Collected data:

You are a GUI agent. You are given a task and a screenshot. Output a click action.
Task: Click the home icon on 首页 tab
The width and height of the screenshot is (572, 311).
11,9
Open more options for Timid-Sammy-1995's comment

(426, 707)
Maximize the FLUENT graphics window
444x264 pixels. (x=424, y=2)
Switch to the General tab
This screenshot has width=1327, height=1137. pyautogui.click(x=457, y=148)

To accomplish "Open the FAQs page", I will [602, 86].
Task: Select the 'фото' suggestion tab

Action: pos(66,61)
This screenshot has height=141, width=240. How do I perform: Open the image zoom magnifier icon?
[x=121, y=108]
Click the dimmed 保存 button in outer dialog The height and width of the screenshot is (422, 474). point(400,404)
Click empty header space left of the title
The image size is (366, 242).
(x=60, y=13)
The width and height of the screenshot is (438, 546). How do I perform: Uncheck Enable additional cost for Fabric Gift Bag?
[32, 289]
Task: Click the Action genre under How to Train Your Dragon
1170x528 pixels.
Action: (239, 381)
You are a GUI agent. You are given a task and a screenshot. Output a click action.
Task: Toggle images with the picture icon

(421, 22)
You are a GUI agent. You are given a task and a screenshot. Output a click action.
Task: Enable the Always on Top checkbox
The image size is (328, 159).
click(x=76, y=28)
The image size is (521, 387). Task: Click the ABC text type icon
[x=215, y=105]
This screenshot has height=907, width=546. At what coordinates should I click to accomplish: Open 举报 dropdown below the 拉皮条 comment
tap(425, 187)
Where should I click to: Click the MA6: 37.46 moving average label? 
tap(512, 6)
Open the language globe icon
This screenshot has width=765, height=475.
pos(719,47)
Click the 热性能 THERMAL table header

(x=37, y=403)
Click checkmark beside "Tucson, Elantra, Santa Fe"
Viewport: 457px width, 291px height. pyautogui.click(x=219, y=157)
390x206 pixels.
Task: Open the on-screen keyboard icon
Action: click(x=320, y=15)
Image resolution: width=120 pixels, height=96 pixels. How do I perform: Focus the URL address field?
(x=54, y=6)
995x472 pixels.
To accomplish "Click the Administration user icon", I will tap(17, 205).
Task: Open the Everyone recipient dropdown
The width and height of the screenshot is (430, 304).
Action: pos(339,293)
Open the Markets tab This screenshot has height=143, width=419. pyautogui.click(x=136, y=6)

EXERCISE DIRECTIONS — Whenever a line includes the word "will", pull it out of the entries.

SOLVED EXERCISE —
To accomplish "Open the FAQs page", I will [602, 86].
To accomplish "Click the Administration user icon", I will tap(17, 205).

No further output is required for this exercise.